Input records: Begin
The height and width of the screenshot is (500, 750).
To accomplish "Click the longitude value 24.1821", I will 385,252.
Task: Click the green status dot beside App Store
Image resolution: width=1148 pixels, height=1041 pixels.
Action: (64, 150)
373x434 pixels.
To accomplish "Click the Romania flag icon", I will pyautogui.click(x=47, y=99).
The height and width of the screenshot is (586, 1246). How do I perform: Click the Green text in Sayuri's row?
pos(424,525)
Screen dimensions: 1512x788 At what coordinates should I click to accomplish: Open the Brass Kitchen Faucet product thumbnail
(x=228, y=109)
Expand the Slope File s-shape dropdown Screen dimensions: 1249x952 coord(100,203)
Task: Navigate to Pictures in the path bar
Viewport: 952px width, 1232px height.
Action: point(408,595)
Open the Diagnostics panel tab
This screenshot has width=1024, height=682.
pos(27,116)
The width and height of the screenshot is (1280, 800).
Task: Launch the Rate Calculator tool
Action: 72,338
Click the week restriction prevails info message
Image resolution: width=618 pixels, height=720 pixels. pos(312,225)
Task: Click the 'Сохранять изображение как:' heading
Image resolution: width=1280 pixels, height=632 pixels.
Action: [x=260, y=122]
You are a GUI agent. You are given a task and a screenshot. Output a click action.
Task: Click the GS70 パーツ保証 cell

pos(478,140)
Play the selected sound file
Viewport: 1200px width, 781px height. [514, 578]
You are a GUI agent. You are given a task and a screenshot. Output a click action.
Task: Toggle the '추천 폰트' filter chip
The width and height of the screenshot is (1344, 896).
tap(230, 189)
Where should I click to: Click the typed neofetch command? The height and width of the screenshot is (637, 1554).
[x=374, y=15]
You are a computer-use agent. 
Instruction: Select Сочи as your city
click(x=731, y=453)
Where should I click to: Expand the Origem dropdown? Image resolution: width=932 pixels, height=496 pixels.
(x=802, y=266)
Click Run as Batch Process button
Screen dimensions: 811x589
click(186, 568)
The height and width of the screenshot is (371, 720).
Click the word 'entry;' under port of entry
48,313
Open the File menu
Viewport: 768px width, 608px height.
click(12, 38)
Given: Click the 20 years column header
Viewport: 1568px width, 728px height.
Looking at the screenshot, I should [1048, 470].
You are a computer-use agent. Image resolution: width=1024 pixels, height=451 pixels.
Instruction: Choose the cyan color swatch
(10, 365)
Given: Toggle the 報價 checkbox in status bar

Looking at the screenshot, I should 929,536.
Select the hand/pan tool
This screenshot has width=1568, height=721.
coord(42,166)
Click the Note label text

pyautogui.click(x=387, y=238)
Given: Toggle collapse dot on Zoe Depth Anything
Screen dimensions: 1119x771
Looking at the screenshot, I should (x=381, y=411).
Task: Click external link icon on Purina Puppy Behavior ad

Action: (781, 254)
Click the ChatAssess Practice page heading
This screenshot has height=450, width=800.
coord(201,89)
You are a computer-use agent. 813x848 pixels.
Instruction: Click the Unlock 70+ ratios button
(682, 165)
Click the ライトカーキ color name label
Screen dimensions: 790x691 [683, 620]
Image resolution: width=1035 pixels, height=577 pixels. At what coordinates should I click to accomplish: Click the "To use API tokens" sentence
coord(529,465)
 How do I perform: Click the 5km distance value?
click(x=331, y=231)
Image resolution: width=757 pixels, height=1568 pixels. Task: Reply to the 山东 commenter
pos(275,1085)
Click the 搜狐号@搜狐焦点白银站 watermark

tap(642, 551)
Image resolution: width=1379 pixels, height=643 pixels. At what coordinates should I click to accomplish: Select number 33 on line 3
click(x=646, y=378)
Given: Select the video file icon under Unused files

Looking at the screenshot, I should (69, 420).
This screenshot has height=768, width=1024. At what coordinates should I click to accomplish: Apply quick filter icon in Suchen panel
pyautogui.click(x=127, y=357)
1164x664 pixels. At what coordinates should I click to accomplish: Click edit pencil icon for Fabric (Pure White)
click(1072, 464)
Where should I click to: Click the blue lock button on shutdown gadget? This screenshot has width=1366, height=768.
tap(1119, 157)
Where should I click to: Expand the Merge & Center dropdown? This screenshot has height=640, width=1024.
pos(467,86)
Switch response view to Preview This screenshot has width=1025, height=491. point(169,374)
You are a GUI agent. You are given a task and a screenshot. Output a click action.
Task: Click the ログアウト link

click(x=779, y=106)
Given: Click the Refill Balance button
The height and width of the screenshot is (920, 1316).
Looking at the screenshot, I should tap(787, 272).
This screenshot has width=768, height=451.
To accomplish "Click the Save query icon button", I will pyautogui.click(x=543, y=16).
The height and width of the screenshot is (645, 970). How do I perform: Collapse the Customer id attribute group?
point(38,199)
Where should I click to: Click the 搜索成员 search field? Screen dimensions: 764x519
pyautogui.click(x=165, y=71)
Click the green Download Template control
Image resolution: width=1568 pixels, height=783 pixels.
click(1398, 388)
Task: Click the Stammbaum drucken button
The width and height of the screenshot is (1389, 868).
Input records: End
• _The task_
Working through the records, copy each line in which the word "heading" appears.

• _Reply_
Task: Click the 'Сохранять изображение как:' heading
Click the ChatAssess Practice page heading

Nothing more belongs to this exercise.